The ability to optically excite or silence specific cells using optogenetics has become a powerful tool to interrogate the nervous system. Optogenetic experiments in small organisms have mostly been performed using whole-field illumination and genetic targeting, but these strategies do not always provide adequate cellular specificity. Targeted illumination can be a valuable alternative but it has only been shown in motionless animals without the ability to observe behavior output. We present a real-time, multimodal illumination technology that allows both tracking and recording the behavior of freely moving C. elegans while stimulating specific cells that express channelrhodopsin-2 or MAC. We used this system to optically manipulate nodes in the C. elegans touch circuit and study the roles of sensory and command neurons and the ultimate behavioral output. This technology enhances our ability to control, alter, observe and investigate how neurons, muscles and circuits ultimately produce behavior in animals using optogenetics.

Weissenberger S et al. (2011) J Neurochem "PAC--an optogenetic tool for in vivo manipulation of cellular cAMP levels, neurotransmitter release, and behavior in Caenorhabditis elegans."

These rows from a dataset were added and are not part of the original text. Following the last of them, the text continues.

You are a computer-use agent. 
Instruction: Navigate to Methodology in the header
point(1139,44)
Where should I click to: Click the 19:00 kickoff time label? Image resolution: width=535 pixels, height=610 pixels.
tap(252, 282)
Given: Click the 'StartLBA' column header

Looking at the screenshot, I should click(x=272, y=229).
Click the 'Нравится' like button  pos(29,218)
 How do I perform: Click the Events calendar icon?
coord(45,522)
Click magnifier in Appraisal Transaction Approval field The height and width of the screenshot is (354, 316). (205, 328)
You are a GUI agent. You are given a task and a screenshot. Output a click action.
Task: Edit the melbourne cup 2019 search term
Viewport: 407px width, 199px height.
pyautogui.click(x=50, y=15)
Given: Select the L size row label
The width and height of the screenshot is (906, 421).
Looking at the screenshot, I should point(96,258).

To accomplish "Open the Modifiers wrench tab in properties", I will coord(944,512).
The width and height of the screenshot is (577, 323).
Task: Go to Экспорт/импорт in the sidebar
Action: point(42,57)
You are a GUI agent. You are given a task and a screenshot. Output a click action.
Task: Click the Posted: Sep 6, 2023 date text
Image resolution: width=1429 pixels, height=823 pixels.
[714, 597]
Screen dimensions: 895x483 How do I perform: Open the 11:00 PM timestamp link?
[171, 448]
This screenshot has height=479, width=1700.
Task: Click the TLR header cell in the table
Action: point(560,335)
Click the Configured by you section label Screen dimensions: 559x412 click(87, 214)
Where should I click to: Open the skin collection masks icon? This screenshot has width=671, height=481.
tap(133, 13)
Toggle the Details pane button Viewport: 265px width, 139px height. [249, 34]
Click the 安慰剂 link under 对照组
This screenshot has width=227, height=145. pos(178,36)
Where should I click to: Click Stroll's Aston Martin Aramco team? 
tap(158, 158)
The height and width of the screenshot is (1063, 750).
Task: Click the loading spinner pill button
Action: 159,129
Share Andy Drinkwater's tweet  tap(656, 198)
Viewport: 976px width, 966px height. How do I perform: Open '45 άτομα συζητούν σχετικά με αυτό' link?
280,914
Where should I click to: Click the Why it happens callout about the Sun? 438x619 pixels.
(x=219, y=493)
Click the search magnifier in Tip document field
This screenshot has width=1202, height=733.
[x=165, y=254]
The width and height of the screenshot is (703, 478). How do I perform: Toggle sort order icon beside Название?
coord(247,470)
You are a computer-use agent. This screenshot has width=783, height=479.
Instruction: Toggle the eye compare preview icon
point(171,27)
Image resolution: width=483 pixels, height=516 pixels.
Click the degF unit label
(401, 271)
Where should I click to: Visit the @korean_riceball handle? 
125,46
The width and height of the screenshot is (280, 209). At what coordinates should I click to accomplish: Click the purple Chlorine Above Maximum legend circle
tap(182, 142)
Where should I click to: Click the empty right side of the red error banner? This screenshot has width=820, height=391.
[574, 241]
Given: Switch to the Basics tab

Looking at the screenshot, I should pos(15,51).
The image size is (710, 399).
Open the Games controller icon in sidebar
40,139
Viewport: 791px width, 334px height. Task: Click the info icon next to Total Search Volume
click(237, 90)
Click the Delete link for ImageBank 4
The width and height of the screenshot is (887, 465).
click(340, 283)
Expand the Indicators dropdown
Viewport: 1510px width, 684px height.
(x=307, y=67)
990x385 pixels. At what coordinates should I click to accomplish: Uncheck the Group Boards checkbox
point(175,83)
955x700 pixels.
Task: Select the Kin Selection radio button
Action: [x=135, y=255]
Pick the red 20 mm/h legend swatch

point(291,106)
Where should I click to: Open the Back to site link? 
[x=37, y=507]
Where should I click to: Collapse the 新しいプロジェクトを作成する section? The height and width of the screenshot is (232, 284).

Gottschalk A, Schultheis C, Nagel G, Liewald JF, Weissenberger S, Erbguth K

[J Neurochem, 2011]

Photoactivated adenylyl cyclase (PAC) was originally isolated from the flagellate Euglena gracilis. Following stimulation by blue light it causes a rapid increase in cAMP levels. In the present study, we expressed PAC in cholinergic neurons of Caenorhabditis elegans. Photoactivation led to a rise in swimming frequency, speed of locomotion, and a decrease in the number of backward locomotion episodes. The extent of the light-induced behavioral effects was dependent on the amount of PAC that was expressed. Furthermore, electrophysiological recordings from body wall muscle cells revealed an increase in miniature post-synaptic currents during light stimulation. We conclude that the observed effects were caused by cAMP synthesis because of photoactivation of pre-synaptic PAC which subsequently triggered acetylcholine release at the neuromuscular junction. Our results demonstrate that PAC can be used as an optogenetic tool in C. elegans for straightforward in vivo manipulation of intracellular cAMP levels by light, with good temporal control and high cell specificity. Thus, using PAC allows manipulation of neurotransmitter release and behavior by directly affecting intracellular signaling.